筆者もADB時代そのカウンターパートとしてインドでお仕事をご一緒させていただきましたが、判断力のシャープさと、決断力と実効力の速さは経産省官僚の中でも群を抜いていました。
その後、経済産業政策局調査課長、資源エネルギー庁電力・ガス事業部政策課長兼電力改革室長、長官官房総合政策課長、電力・ガス事業部長を歴任されました。政策課長時代には、電力小売り全面自由化など一連の電力システム改革を担当しています。
事務次官キャリアパスの「王道」
通商政策と資源エネルギー政策の双方を経験することは、国際経済と国内産業政策を束ねる経産省幹部の有力なキャリアパスです。
元事務次官の嶋田隆氏も、通商政策局長を経て次官に昇格する一方、原子力損害賠償支援機構や東京電力で福島第一原発事故への対応を担いました。
現在の藤木俊光事務次官は1988年入省、村瀬氏は1990年入省です。年次からみれば、次回以降の次官人事で村瀬氏が候補になり得る範囲にあります。資源エネルギー庁長官から事務次官に就いた例も、2008年就任の望月晴文氏などがあり、制度上も人事慣行上も昇格の道は閉ざされていません。

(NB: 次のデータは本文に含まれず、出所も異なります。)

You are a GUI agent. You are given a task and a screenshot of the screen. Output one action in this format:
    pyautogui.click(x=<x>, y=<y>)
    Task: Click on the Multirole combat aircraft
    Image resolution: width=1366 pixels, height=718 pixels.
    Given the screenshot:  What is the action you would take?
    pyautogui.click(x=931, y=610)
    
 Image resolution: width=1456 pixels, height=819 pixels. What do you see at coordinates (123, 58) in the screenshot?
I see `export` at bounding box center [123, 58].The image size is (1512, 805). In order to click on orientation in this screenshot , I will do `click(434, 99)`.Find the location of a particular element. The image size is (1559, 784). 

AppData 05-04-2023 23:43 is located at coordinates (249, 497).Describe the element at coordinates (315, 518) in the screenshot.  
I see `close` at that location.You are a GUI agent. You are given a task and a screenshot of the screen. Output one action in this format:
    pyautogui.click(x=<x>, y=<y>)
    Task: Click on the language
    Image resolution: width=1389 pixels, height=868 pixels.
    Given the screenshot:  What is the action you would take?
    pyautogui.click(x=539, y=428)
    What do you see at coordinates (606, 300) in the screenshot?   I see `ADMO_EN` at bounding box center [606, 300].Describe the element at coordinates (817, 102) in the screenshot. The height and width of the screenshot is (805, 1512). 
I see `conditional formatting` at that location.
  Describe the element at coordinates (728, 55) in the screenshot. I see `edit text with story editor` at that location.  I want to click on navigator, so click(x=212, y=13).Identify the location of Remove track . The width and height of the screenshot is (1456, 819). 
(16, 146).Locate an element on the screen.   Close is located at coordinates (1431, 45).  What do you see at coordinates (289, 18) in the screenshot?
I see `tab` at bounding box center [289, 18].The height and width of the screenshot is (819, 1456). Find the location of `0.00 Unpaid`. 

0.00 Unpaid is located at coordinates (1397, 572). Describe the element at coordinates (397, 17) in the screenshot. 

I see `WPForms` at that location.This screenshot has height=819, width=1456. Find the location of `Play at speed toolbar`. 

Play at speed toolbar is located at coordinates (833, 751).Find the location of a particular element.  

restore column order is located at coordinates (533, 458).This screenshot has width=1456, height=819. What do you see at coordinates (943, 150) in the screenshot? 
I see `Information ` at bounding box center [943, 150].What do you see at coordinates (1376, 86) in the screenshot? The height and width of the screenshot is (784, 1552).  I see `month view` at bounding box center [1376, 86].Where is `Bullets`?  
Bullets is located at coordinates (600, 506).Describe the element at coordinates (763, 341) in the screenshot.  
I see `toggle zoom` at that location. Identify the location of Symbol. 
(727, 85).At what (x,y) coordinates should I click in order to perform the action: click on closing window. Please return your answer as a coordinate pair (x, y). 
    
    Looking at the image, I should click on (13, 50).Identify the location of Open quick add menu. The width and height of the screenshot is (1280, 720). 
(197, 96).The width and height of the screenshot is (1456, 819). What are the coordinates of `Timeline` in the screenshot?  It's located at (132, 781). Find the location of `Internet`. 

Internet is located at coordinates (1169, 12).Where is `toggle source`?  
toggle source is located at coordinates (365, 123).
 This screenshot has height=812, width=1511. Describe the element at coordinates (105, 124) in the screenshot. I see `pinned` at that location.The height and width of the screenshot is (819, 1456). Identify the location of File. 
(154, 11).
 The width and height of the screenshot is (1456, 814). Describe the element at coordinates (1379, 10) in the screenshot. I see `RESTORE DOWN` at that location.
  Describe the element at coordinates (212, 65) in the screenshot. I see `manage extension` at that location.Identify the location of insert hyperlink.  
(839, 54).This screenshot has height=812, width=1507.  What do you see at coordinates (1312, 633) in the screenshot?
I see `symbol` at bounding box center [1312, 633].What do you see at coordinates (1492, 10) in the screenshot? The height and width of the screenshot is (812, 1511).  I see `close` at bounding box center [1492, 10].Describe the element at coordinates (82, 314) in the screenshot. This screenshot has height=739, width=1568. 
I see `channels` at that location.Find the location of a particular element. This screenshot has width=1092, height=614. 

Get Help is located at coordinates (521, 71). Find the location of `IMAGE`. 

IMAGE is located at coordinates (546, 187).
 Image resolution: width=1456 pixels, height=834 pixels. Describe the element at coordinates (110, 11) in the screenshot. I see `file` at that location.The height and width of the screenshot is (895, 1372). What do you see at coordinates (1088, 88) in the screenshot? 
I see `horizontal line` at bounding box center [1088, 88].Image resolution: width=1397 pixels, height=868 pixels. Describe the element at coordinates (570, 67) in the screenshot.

一方、近年は経済産業政策局長、大臣官房長、経済産業審議官などからの昇格が多く、2026年8月時点では1991年入省の荒井勝喜経済産業審議官、1992年入省の畠山陽二郎経済産業政策局長らもいます。したがって「次官就任が有力」とまでは断定できませんが、4年目の長官留任によって候補の一人として残ったとみる余地はあります。
電力改革を投資につながる制度へ
今後の評価を左右するのは、自由化後の電力市場を安定供給と長期投資が両立する制度へ組み直せるかです。容量市場では追加オークションでも必要量を確保できない事例が現れ、データセンターや半導体工場の需要増加を見据えた供給力形成が急務になっています。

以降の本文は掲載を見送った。